Monday, September 4, 2017

Labor Day: Good and Evil.

I know a fellow Catholic who is very firm in his faith, but far more firm in the faith of his labor union. Around this time of year he likes to flood social media with memes like this:

Sponsored by the United American Unfireable
Government Workers Who Retire at 50

Well, it turns out that the history of child labor laws is a good deal more complicated than his union would like us to think, and it had more to do with social welfare organizations than with the bonhomie or labor unions. England's 1802 Health and Morals of Apprentices Act of 1802 was inspired by doctors seeing alarming outbreaks of "putrid fever" in 1784. The 1833 Factory Act was a result of public outcry and not unionized labor action, which had been outlawed until a short time earlier. Where trade unions fought child labor, it was because they didn't like the cheap competition of child workers.

Regardless of their motives, and despite their long history of ties to both international communism and organized crime, I'm not going to further impugn labor unions on this, their import and largely ignored holiday. I know that to many people like my friend, it's always 1911 and the Triangle Shirtwaist fire has just happened. When it comes to moral choices that cause his union and his church to be on opposite sides, he leans to the union side every single time.

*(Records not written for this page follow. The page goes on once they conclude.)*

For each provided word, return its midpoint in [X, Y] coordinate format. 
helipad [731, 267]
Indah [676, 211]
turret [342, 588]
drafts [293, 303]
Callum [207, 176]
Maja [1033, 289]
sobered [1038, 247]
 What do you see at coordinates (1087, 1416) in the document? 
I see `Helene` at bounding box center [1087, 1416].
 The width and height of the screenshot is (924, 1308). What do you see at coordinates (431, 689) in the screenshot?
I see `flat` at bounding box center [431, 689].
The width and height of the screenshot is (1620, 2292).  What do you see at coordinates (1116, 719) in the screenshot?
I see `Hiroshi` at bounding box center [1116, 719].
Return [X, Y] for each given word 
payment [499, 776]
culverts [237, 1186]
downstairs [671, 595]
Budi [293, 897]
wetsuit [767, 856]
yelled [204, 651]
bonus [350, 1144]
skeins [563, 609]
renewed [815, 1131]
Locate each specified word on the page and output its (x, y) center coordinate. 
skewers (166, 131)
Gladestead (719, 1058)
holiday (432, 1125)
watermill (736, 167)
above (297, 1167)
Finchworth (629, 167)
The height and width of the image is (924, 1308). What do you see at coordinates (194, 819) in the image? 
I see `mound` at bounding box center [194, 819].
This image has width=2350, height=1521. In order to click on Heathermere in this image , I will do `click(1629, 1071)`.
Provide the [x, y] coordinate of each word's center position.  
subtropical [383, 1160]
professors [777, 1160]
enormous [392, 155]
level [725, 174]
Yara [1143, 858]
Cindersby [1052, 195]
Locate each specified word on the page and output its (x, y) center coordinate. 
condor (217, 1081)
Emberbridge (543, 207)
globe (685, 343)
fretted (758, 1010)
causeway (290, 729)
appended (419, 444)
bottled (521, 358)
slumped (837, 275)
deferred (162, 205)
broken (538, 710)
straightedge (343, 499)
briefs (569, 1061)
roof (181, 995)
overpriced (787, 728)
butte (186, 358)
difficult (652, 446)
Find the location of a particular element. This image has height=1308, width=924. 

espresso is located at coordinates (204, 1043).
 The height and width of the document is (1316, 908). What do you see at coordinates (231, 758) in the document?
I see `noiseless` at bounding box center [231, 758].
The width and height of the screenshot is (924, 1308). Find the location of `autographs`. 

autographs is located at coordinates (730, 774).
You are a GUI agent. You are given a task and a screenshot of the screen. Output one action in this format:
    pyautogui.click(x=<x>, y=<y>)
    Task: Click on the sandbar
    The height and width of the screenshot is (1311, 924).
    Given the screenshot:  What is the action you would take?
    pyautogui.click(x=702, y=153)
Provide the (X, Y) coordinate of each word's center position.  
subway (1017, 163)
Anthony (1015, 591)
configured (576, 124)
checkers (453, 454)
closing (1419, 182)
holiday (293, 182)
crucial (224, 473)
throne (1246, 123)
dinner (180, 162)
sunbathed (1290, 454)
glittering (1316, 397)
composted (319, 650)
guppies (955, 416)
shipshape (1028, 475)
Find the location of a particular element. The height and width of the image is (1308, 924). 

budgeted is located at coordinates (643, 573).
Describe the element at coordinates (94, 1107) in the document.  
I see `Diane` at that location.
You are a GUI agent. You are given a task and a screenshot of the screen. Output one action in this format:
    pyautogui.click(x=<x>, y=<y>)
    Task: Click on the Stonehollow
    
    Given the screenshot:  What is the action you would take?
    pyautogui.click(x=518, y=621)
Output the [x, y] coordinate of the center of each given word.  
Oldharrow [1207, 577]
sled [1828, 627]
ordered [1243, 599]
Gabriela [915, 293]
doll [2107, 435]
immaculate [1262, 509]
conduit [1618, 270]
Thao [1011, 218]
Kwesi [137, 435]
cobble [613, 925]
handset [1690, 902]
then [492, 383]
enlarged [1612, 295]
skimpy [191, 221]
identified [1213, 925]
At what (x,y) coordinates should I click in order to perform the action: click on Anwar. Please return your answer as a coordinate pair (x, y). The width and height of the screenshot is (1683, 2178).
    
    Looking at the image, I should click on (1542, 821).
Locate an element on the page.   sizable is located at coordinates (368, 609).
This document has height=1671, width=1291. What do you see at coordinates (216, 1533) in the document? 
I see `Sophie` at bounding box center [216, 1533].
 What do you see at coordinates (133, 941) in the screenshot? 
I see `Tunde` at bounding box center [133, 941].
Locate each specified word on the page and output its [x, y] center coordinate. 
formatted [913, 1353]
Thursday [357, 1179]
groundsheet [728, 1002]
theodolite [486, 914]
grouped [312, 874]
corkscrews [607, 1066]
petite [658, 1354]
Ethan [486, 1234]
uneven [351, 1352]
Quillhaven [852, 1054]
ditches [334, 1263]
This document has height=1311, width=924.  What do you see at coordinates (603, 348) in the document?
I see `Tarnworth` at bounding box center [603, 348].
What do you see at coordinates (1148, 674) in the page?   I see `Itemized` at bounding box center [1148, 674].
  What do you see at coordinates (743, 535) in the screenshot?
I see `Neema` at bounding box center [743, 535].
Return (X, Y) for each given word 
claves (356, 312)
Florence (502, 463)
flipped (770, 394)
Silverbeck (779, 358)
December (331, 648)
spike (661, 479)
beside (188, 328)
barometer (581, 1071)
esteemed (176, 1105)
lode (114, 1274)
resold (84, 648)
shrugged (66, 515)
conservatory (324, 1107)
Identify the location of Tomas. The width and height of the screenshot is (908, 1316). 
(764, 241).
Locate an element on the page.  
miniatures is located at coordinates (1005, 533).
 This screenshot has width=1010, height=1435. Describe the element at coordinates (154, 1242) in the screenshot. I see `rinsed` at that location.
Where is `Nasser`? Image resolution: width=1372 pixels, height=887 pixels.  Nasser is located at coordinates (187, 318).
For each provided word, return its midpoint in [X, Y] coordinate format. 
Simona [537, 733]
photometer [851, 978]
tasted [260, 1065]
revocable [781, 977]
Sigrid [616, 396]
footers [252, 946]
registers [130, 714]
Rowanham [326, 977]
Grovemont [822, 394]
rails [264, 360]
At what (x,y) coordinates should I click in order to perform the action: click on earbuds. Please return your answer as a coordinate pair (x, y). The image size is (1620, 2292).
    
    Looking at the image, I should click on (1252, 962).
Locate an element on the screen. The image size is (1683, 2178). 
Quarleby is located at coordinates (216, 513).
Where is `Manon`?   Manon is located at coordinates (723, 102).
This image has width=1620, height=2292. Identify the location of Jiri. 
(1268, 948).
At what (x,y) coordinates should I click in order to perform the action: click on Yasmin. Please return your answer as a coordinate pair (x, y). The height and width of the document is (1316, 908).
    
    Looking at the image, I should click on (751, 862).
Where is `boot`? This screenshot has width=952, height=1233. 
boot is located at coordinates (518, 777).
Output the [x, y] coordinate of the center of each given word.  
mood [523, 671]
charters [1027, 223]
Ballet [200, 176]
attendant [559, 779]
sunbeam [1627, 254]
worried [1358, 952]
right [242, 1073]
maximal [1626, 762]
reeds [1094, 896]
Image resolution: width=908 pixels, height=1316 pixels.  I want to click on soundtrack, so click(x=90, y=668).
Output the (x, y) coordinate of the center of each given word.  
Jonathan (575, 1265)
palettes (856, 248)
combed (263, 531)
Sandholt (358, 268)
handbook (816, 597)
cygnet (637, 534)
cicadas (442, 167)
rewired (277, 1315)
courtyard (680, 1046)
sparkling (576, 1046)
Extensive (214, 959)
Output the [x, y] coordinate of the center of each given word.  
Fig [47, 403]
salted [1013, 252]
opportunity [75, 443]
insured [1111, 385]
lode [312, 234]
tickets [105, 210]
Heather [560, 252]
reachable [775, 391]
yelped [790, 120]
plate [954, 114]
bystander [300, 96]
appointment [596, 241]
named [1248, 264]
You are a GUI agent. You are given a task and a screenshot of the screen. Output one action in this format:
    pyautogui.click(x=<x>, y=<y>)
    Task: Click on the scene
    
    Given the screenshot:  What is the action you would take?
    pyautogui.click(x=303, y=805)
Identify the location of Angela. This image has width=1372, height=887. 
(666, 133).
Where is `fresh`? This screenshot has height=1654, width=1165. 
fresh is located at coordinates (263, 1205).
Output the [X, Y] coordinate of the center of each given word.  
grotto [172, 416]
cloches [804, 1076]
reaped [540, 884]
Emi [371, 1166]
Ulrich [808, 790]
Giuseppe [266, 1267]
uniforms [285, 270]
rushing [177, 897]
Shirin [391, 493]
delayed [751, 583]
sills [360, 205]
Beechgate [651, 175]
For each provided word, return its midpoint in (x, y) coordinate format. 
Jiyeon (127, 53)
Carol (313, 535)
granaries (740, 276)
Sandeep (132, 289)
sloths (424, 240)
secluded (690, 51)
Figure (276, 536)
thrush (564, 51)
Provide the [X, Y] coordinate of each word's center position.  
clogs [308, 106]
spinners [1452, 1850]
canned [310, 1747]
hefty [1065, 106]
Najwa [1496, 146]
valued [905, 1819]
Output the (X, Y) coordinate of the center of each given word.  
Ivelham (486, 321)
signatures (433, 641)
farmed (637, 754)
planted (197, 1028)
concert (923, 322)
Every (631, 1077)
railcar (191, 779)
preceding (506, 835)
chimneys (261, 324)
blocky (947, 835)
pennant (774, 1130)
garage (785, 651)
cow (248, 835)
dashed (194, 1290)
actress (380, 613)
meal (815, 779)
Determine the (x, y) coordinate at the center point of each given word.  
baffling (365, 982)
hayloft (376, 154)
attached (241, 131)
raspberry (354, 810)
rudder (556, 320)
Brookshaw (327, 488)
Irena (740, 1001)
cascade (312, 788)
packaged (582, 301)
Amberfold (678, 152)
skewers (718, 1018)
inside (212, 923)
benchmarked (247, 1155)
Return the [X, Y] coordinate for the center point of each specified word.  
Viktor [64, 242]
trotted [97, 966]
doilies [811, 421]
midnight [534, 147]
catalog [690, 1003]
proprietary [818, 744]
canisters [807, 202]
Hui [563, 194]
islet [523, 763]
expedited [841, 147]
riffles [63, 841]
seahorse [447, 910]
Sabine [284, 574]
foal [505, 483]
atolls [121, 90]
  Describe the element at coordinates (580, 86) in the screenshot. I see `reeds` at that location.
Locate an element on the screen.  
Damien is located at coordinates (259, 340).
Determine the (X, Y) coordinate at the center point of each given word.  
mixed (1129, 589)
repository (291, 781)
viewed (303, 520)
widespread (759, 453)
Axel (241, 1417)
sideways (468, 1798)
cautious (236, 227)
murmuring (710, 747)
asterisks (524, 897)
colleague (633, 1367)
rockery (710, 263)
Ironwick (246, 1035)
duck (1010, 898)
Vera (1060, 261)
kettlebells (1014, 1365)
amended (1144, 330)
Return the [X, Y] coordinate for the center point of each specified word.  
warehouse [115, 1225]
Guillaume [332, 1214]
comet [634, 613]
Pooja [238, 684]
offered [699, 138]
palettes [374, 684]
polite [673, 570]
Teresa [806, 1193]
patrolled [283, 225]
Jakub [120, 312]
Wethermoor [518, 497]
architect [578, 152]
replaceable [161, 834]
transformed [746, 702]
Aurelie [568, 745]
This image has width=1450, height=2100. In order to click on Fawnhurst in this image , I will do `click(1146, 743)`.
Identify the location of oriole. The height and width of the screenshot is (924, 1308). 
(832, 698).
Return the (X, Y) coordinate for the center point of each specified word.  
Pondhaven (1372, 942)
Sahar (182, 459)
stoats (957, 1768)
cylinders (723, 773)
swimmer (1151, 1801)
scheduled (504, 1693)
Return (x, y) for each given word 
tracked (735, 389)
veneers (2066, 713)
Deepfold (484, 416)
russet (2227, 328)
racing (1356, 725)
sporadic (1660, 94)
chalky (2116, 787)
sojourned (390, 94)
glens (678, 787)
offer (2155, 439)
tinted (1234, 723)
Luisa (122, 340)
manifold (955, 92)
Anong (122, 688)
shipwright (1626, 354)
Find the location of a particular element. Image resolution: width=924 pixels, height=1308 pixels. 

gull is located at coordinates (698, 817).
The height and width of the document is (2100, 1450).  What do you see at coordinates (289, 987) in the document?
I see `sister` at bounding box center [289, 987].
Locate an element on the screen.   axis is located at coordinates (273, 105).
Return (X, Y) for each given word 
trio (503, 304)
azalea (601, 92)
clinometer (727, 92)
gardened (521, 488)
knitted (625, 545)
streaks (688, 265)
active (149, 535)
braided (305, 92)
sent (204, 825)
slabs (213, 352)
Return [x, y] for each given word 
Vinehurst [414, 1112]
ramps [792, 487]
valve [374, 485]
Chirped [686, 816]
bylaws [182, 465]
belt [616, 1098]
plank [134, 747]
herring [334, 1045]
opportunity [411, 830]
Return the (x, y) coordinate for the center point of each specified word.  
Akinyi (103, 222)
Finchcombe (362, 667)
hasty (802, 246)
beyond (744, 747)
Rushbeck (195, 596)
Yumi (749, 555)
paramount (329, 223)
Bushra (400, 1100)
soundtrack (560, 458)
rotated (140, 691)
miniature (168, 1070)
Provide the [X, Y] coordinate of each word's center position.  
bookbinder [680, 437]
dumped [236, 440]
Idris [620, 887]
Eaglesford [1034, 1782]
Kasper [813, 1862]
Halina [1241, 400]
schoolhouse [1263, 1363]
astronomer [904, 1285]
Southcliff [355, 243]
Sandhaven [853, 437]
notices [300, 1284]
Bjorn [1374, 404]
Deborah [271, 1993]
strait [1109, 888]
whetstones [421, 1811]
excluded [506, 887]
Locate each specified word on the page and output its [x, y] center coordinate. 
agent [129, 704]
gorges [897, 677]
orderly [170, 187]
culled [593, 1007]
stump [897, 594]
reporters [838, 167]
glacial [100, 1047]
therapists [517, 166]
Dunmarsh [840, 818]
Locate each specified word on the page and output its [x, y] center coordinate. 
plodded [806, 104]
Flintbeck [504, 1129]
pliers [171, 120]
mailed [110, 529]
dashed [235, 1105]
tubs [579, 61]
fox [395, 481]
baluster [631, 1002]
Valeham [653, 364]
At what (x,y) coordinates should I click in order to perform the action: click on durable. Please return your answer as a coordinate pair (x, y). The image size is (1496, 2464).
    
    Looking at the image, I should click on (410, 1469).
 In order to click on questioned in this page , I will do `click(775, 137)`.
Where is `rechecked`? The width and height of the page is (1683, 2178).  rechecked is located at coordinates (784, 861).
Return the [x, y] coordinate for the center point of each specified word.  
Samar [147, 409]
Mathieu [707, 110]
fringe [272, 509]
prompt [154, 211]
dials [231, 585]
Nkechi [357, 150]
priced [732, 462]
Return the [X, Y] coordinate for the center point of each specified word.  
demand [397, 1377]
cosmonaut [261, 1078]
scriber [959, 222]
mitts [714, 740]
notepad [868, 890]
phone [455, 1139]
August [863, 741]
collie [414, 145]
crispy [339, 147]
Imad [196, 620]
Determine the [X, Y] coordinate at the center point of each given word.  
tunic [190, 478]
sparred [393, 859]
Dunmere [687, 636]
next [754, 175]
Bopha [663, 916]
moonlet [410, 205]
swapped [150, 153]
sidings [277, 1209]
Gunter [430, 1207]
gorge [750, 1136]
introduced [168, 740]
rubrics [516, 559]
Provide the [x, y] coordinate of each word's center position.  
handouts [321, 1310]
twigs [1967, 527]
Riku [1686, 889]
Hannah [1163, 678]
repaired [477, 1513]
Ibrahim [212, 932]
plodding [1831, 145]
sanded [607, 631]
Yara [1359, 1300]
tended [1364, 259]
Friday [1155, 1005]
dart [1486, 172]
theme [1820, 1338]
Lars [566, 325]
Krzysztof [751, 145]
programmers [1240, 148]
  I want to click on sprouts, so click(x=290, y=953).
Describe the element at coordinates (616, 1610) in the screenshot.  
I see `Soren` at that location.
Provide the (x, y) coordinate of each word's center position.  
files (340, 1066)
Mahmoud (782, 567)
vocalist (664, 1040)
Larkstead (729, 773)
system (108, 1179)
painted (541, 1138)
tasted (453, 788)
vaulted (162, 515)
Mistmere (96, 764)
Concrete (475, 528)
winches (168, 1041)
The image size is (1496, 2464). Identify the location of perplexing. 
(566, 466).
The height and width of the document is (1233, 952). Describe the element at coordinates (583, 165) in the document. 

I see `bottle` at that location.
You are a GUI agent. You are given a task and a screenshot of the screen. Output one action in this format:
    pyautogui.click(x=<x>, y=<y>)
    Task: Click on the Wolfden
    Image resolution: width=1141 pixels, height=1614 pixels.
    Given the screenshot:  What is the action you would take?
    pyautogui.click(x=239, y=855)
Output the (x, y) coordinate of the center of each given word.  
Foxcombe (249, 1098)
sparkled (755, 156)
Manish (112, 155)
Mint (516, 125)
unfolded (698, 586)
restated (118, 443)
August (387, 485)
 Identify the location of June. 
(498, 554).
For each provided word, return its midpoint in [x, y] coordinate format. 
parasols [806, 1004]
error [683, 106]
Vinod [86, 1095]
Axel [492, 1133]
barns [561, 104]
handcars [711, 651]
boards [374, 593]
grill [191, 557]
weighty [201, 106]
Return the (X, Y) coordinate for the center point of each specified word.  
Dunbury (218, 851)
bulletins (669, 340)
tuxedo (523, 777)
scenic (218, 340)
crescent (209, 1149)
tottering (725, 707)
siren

But that is not my main point today, that being: memes are a stupid way to wage an argument, and probably the main reason we're seeing so much public idiocy and even violence. You have one image and five seconds to describe your opponent's intentions, so you have to make him look like the very devil himself. Propaganda posters have done this for generations, but thanks to the Internet they are everywhere. And as we know, when it comes to fighting evil, anything goes. On our streets today, anything does.

At some point, if we want to save our civilization, we're going to have to choose to engage with intelligence and civility. In other words, we're screwed.